Evans' first major feature film, Merantau premiered at the Puchon International Fantastic Film Festival in South Korea on 23 July 2009, before being released theatrically on 6 August in Indonesia. It won the Jury Award for Best Film at the inaugural 2010 ActionFest in North Carolina.

Plot
Yuda is a Minangkabau from West Sumatra and an expert in silat. As part of the merantau (journeying) tradition, he leaves his home to seek a career outside his hometown. He plans to teach silat to the children in Jakarta. On his bus journey, he meets Eric, another Silat expert. When he hears of Yuda's plan, Eric somberly warns him that the city is quite different from what Yuda is used to, and it will be difficult to make a living teaching Silat. (They attend an audition for bodyguards that Eric has heard about. Eric swiftly and decisively defeats his opponent, winning him the job; he asks Yuda to join him, but Yuda, uncomfortable with the situation, declines. - Indonesian version only)

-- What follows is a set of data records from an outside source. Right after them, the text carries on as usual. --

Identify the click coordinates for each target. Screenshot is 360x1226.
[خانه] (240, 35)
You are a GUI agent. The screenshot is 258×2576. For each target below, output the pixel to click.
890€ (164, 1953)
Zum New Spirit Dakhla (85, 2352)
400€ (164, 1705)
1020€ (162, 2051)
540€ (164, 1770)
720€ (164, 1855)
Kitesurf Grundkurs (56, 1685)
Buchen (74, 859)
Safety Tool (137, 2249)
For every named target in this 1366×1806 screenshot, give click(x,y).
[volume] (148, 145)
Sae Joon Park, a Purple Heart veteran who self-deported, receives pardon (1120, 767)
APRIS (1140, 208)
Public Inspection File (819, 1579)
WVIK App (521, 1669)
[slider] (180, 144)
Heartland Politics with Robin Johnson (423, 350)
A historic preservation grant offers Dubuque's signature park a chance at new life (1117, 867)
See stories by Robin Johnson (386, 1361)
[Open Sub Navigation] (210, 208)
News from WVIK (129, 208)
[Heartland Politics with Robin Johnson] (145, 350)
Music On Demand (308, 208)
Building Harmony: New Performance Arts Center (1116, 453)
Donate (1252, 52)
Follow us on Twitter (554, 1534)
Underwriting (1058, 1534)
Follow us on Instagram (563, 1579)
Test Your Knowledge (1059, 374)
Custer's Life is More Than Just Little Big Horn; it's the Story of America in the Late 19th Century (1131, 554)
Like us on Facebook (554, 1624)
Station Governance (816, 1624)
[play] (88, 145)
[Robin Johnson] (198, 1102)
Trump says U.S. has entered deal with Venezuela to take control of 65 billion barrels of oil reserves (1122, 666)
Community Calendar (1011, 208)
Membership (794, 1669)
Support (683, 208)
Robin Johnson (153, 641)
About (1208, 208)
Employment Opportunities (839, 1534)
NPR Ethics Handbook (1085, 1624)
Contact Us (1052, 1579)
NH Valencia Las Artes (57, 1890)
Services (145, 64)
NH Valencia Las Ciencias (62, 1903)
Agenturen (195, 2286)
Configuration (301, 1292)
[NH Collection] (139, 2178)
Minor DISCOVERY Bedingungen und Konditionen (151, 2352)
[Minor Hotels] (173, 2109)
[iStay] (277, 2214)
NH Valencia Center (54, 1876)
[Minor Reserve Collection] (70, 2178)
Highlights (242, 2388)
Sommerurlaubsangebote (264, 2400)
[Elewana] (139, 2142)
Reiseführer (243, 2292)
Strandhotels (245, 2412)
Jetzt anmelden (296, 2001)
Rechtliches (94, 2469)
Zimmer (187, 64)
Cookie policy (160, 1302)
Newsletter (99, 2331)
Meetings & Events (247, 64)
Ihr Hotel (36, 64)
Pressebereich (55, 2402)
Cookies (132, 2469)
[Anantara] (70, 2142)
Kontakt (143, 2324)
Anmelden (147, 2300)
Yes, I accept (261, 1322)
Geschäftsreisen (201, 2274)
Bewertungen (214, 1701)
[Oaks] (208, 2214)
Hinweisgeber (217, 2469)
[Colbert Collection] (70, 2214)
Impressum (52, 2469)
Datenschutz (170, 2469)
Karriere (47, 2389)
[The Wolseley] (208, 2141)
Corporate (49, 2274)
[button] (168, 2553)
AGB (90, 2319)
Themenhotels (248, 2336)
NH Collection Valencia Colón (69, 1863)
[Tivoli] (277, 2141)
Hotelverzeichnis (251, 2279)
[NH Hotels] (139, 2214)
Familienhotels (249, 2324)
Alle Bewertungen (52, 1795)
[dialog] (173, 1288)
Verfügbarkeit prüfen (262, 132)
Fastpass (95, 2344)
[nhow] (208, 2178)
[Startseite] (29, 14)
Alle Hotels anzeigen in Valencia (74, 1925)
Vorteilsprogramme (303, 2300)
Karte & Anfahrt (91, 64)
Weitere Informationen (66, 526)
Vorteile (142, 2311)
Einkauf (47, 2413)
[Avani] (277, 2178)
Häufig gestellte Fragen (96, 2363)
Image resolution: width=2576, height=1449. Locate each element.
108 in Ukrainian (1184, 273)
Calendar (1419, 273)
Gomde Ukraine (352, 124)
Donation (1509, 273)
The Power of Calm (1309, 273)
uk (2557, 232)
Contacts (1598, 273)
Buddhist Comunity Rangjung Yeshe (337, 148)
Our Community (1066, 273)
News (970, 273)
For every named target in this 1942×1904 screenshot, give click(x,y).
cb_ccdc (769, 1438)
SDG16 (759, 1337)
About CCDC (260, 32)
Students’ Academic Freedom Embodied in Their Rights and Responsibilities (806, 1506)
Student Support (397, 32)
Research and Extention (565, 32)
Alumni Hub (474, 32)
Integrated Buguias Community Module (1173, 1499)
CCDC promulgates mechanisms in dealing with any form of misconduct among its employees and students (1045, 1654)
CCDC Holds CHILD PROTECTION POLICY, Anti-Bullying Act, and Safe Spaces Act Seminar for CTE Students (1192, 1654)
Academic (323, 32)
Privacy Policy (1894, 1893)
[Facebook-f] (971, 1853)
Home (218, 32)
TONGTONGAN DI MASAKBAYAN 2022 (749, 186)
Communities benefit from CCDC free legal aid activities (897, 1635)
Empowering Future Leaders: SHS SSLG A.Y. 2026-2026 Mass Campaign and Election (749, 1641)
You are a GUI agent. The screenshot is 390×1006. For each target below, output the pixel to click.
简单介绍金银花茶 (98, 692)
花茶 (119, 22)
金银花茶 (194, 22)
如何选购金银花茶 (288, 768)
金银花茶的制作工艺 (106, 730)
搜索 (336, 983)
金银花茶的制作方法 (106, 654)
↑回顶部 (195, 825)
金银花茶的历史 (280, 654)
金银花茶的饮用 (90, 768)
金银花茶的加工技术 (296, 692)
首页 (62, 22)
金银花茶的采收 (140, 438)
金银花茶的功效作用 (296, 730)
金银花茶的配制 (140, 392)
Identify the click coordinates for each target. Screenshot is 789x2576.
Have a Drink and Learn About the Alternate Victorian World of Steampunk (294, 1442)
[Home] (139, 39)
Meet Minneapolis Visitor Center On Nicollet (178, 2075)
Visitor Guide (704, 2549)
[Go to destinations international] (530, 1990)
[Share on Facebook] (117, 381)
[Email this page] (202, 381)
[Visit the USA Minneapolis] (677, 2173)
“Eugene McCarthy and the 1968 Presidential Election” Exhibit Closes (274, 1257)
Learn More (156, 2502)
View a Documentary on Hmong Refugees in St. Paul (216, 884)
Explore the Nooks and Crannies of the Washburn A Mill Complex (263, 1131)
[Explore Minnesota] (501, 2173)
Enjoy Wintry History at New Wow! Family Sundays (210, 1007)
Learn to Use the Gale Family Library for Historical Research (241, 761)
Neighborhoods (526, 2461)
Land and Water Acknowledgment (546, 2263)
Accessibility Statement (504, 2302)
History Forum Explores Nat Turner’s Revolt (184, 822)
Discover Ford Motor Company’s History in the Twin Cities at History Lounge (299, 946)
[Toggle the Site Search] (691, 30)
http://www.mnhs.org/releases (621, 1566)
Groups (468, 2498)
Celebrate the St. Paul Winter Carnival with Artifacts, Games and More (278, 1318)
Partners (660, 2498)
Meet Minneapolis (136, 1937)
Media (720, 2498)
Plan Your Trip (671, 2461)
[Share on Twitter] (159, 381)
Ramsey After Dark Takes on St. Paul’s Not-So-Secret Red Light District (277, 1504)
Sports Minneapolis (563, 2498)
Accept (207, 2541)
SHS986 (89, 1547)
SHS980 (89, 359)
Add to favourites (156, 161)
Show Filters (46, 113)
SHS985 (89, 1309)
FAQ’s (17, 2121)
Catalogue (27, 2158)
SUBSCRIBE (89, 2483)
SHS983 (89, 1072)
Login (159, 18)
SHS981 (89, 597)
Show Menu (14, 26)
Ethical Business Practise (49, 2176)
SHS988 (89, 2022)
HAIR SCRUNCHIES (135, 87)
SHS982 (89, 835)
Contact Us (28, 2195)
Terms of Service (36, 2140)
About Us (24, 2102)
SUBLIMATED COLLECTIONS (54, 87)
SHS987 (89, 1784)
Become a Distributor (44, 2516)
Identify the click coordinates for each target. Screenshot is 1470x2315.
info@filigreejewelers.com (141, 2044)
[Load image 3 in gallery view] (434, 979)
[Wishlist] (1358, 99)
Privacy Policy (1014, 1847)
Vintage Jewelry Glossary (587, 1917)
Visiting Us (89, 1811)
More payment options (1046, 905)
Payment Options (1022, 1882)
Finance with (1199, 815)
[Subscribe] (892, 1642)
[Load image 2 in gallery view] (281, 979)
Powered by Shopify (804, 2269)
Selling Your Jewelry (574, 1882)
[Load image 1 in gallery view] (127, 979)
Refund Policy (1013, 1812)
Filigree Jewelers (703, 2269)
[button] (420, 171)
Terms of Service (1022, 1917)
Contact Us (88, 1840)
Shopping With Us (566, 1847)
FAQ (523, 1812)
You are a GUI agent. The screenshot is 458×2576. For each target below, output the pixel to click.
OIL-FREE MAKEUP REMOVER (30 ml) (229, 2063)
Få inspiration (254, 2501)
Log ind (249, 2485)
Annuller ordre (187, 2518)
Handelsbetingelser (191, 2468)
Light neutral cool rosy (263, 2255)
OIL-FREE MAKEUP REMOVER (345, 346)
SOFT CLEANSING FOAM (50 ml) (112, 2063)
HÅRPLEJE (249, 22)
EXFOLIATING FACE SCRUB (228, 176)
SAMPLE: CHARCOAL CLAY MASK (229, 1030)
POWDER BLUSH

Yuda finds that the address where he was meant to stay has been torn down, leaving him homeless. The next day his wallet is stolen by a kid named Adit; chasing him, Yuda then encounters Adit's sister, Astri, arguing with her boss, Johnny.  When Johnny begins abusing Astri, Yuda saves her, but in retaliation Johnny fires Astri, causing her to vent her frustrations on Yuda. The next day, Yuda sees Astri being beaten by Johnny again. He intervenes again, only to be overpowered by his thugs. He quickly recovers and saves Astri from Johnny, in the process brutally scarring Johnny's boss, Ratger. Ratger's associate, Luc, tries to calm down Ratger, who vows to stay in the city until he hunts down Astri and Yuda.

Yuda takes Astri and Adit to the construction site where he is staying. Yuda explains why he came to the city and talks about his older brother, who used to always beat him up. Astri explains how her parents abandoned her and Adit a few years ago, and how she has been taking care of them ever since. The next day, Astri and Adit decide to retrieve their savings from their home in an apartment complex. Yuda goes alone to retrieve the money, but is attacked by several of Ratger's thugs sent to guard the building; he manages to defeat them all.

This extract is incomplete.